UNESCO’s decision to designate December 15 as World Turkic Language Family Day has been hailed by scholars and leaders as a landmark moment—one that elevates the shared linguistic and civilizational heritage of Turkic-speaking people to formal international recognition.
Adopted at UNESCO’s 43rd General Conference in Samarkand, the resolution followed a joint initiative led by Türkiye, with Azerbaijan, Kazakhstan, Kyrgyzstan, and Uzbekistan as co-sponsors.
The measure was approved by 26 countries, reflecting what observers describe as an uncommon diplomatic alignment around culture and language rather than geopolitics alone.
“This day carries significance for the Turkic world across several key dimensions,” says Yasar Sari, an international relations scholar and Eurasian expert at Ibn Haldun University in Istanbul, adding that the decision represents “a major diplomatic success achieved at the international level”.

The resolution signifies global recognition of the Turkic language family and its many branches “as a universal cultural value,” while also strengthening cooperation among Turkic states in education, science, arts, and cultural preservation, Sari says.
More than 200 million people speak Turkic languages across a vast geography extending from Central Asia to Eastern Europe, the Caucasus, and the Middle East.
Yet both Sari and other scholars emphasise that their significance cannot be reduced to numbers alone.
The choice of December 15 is said to be symbolic.
On that date in 1893, the Danish linguist Wilhelm Thomsen deciphered the Orkhon Inscriptions.
Living expression of societies
Anchoring the observance to the Orkhon Inscriptions underscores Türkiye’s deep cultural and historical roots within the broader Turkic language family, Sari says, while also enhancing the global visibility of the Turkish language—an outcome he describes as “a significant step in Türkiye’s cultural diplomacy”.
These eighth-century monuments revealed the common roots of Turkic languages and marked the beginning of modern Turkic studies.
The inscriptions, regarded as the earliest known written records of Turkic, highlight a written tradition that lasts over 1,300 years.
The declaration is not viewed solely through the lens of history.
“I do not see World Turkic Language Family Day as a mere note on the calendar,” Basak Kuzakci, an assistant professor at Marmara University in Istanbul and a researcher on the Turkic world, tells TRT World.
“It is a threshold where we turn inward and ask ourselves: Which memory, which shared voice do we belong to?”

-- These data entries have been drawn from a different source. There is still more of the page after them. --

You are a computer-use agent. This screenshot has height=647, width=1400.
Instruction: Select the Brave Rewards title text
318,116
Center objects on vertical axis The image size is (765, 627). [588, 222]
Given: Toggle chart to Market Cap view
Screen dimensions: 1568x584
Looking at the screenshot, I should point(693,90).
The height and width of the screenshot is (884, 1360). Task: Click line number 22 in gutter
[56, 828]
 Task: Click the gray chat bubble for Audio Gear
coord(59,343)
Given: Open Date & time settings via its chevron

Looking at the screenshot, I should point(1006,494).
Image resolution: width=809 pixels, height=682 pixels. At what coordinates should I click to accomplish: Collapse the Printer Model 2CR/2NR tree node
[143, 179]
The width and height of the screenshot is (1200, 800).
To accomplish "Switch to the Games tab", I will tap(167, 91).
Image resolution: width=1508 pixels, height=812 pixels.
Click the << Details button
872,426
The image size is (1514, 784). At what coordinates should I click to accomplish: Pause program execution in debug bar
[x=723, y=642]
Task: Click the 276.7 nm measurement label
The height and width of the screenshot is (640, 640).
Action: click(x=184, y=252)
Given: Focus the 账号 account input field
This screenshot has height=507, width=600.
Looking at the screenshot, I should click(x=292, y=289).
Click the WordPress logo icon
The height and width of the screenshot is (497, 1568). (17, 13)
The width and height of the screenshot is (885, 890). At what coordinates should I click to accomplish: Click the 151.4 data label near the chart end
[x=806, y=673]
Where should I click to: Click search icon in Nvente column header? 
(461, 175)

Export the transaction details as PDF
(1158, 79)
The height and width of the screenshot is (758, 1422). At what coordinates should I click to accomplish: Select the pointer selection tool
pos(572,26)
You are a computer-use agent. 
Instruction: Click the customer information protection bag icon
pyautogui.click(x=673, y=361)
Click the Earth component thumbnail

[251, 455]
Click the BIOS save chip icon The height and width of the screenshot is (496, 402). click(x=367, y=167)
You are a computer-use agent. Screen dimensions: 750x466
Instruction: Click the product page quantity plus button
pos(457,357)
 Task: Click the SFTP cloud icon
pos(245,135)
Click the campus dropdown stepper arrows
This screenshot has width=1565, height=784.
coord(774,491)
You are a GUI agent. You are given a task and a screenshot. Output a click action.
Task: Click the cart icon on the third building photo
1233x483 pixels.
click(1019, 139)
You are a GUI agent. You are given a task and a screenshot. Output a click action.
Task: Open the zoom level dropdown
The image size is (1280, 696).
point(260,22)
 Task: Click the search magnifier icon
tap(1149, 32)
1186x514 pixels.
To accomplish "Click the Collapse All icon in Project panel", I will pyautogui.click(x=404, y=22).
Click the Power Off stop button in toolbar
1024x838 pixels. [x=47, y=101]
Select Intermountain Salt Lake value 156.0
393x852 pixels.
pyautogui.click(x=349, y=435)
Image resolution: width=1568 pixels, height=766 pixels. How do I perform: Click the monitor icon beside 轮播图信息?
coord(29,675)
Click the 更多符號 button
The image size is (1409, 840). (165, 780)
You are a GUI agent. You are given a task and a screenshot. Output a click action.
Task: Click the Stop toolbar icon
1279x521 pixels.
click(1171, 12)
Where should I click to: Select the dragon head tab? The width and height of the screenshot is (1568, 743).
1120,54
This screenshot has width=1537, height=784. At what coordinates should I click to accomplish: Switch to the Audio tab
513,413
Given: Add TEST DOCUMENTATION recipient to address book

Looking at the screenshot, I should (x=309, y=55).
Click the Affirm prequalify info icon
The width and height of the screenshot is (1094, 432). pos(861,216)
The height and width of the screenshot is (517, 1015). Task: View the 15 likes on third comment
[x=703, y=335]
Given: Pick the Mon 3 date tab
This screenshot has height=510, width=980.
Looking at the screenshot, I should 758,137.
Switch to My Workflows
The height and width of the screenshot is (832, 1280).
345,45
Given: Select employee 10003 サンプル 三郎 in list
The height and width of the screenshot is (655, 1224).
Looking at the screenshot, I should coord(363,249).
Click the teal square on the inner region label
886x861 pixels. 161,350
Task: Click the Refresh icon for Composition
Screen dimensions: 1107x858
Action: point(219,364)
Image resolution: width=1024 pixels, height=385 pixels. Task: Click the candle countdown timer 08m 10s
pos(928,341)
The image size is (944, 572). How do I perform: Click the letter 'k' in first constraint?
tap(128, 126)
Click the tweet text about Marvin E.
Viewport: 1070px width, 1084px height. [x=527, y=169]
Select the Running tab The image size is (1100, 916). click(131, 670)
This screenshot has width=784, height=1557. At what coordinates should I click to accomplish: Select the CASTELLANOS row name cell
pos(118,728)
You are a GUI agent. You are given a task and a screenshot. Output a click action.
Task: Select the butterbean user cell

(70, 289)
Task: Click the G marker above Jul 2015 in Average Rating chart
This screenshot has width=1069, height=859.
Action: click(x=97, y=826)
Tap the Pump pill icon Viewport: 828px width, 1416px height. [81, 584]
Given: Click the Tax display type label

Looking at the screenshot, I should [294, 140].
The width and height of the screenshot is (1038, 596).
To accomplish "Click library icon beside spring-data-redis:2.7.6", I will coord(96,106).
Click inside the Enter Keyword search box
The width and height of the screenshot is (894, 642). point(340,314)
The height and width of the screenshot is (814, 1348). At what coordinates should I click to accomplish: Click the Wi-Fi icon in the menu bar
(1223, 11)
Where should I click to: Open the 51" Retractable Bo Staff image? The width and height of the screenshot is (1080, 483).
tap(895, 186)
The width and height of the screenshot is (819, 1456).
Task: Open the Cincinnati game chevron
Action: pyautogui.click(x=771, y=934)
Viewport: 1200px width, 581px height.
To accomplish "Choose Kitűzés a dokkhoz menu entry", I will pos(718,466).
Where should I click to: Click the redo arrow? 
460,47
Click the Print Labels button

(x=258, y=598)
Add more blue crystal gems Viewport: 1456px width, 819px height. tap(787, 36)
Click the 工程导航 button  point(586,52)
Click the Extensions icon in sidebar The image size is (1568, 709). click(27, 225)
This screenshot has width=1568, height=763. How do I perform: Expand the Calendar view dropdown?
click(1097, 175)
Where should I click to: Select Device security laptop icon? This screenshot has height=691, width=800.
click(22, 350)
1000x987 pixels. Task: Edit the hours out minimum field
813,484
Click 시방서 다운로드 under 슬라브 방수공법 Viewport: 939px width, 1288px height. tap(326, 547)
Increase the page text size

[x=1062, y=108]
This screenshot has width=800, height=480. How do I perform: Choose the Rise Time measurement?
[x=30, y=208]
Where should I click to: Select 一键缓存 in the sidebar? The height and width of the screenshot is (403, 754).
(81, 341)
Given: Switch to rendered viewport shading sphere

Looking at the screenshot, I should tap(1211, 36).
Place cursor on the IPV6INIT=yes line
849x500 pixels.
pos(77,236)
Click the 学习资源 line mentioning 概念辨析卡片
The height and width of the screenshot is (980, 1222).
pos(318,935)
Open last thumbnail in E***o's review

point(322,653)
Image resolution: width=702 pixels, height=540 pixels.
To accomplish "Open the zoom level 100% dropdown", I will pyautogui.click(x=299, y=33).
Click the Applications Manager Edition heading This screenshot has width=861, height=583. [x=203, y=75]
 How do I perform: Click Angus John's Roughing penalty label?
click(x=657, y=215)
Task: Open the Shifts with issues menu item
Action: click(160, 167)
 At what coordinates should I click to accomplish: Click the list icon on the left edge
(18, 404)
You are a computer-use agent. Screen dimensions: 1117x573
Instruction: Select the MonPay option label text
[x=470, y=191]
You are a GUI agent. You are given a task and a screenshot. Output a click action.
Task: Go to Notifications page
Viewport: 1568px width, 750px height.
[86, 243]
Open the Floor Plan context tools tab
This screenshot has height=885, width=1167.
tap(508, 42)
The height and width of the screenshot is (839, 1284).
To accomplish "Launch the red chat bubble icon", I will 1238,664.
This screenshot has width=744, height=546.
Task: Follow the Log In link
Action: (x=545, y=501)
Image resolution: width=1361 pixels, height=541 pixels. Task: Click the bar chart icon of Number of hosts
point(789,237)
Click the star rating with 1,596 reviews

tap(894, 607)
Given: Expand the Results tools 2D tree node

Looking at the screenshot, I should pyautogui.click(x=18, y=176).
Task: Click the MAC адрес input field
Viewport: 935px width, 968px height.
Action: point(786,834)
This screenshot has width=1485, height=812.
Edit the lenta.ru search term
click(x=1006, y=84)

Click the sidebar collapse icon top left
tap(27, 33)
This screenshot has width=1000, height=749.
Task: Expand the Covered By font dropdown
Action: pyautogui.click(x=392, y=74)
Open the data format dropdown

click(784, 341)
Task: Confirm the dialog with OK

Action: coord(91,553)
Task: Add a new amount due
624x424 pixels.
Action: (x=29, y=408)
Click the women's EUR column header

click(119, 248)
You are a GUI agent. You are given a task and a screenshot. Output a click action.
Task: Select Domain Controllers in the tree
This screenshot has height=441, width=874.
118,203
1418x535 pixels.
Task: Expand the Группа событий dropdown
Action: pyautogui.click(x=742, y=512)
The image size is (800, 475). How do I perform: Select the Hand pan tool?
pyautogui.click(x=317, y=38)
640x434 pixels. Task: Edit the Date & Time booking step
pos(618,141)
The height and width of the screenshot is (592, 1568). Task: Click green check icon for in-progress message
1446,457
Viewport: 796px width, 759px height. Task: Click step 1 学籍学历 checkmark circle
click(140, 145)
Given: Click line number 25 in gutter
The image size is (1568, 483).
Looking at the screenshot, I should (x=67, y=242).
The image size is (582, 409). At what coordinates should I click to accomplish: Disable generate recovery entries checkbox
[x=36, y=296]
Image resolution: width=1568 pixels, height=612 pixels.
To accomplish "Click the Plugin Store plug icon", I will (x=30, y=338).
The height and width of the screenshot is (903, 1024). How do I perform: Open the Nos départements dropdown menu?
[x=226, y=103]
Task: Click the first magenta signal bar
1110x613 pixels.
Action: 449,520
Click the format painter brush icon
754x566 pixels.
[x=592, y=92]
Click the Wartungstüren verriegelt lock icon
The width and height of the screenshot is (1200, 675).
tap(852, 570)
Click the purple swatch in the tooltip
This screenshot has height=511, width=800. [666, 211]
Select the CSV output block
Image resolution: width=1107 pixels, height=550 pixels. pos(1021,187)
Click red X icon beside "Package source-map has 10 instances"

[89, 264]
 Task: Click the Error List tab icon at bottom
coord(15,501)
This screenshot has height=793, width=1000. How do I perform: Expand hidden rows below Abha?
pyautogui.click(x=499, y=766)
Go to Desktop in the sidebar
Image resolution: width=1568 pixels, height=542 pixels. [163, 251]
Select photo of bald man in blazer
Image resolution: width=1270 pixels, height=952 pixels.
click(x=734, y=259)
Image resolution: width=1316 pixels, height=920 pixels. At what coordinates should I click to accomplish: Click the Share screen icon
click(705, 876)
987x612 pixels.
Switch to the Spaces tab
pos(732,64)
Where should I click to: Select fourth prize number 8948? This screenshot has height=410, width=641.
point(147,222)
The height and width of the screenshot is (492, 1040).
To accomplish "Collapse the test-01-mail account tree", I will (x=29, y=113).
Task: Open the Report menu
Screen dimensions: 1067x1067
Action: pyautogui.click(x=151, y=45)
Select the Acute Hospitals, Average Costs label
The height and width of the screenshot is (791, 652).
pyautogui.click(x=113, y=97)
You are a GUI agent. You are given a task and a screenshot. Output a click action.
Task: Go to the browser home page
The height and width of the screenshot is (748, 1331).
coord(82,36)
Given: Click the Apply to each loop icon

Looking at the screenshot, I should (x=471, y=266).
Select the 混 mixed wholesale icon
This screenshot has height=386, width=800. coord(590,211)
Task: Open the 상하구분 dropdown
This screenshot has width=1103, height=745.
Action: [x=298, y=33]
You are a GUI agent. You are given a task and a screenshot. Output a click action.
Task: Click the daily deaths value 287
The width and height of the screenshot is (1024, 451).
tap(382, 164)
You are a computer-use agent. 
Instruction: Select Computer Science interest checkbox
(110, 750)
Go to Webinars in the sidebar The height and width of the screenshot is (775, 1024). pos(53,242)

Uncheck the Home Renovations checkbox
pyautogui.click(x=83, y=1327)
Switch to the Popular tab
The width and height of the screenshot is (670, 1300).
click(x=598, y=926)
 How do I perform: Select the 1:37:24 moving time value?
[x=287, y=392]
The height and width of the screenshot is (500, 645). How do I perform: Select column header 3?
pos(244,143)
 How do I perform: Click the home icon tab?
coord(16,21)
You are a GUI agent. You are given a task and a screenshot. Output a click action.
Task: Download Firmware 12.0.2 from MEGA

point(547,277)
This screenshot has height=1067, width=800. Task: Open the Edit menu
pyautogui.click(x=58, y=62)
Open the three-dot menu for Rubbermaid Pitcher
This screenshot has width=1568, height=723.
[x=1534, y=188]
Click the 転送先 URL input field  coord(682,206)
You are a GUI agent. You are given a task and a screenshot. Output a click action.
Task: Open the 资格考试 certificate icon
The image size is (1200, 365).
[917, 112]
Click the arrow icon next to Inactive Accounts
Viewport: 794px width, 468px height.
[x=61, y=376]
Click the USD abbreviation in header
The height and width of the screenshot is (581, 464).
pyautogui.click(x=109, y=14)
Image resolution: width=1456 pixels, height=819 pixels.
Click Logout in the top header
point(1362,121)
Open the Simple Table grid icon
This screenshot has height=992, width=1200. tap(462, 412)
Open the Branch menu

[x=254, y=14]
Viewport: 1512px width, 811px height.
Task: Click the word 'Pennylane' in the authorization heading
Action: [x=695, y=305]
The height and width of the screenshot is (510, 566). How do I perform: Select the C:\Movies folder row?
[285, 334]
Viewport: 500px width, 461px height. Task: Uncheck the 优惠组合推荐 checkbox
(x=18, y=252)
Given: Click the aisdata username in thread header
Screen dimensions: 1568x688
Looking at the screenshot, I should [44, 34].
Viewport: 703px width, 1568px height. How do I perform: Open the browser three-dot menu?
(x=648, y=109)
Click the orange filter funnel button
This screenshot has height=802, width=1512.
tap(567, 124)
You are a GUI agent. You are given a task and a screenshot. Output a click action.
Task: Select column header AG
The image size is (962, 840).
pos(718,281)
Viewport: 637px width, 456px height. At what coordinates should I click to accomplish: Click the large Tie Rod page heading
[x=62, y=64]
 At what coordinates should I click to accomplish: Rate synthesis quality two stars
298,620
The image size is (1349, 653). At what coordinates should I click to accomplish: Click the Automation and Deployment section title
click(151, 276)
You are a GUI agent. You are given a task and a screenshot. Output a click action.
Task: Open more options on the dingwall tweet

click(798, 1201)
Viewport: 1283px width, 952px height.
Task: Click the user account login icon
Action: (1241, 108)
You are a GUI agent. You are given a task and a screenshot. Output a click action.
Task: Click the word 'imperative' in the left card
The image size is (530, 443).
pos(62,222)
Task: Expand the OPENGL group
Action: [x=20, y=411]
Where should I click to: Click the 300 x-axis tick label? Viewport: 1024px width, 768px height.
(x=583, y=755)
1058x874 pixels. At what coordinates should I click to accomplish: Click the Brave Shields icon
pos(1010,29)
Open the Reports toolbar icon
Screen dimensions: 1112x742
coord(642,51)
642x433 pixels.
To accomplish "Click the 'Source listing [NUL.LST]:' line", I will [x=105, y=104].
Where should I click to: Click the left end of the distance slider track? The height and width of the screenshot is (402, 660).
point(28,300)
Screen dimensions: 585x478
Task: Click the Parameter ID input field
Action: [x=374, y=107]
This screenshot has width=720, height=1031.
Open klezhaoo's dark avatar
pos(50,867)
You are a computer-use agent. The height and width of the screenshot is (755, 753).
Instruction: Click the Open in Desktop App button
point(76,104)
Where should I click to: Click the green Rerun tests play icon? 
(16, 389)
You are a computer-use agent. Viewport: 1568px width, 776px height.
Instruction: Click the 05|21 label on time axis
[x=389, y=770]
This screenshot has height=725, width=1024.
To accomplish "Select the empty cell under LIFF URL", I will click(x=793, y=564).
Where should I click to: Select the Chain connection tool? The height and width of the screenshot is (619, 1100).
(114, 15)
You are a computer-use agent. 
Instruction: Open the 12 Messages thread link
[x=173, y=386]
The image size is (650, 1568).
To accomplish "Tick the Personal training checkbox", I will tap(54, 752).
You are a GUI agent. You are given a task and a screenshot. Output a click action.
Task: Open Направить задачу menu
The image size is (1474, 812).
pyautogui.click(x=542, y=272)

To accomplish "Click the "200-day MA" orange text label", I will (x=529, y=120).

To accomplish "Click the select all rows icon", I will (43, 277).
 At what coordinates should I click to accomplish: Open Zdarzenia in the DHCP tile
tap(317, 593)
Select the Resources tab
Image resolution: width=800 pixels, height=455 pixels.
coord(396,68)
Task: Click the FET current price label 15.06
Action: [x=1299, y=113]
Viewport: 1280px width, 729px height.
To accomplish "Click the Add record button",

Kuzakci emphasises that Turkic languages are not simply collections of words, but the living expression of societies that have built cities, carried states, and produced ideas over centuries.
From Central Asia to the Balkans, “people may not have known one another, but their words recognised each other,” she says.
What gives the new international day its contemporary relevance, Kuzakci states, is not remembrance alone but continuity.
Turkic languages, she adds, are “living, evolving, and reshaped by new generations.”
One of the clearest examples, according to Kuzakci, is the Common Alphabet initiative within the Organisation of Turkic States. She stresses that this effort is often misunderstood as a technical debate. “It is not simply about scripts, it is the will to make a shared memory more visible, more accessible, and more sustainable.”
In her view, this reflects a shift from rhetorical unity toward institutionalised cultural integration.
Immense potential
The fact that the common alphabet was embraced at the level of heads of state demonstrated that cultural unity had become a strategic objective, Kuzakci says.
The same summit in Samarkand also highlighted literature as a unifying force. Kuzakci says the elevation of Chingiz Aitmatov as a shared literary figure of the Turkic world, describing him as “not a writer of a single geography, but a bearer of shared conscience, shared pain, and shared hope”.
The presentation of Aitmatov’s work by Türkiye’s president, she added, showed that language and literature are being embraced not only symbolically, but also through state-level vision.
In a global environment where cultural visibility increasingly depends on narrative power, both Sari and Kuzakci see immense potential ahead.
Sari points to expanded academic research and educational cooperation, while Kuzakci highlights documentaries, scholarly production, and digital content created by younger generations as pathways for Turkic languages to reach wider audiences.
Sari describes the World Turkic Language Family Day, which marks the formal international recognition of a Turkic civilizational identity as a coherent global cultural force.
“Language is not a relic inherited from the past; it is a responsibility carried into the future. Societies that keep their memory alive do not lose their way.” Kuzakci says.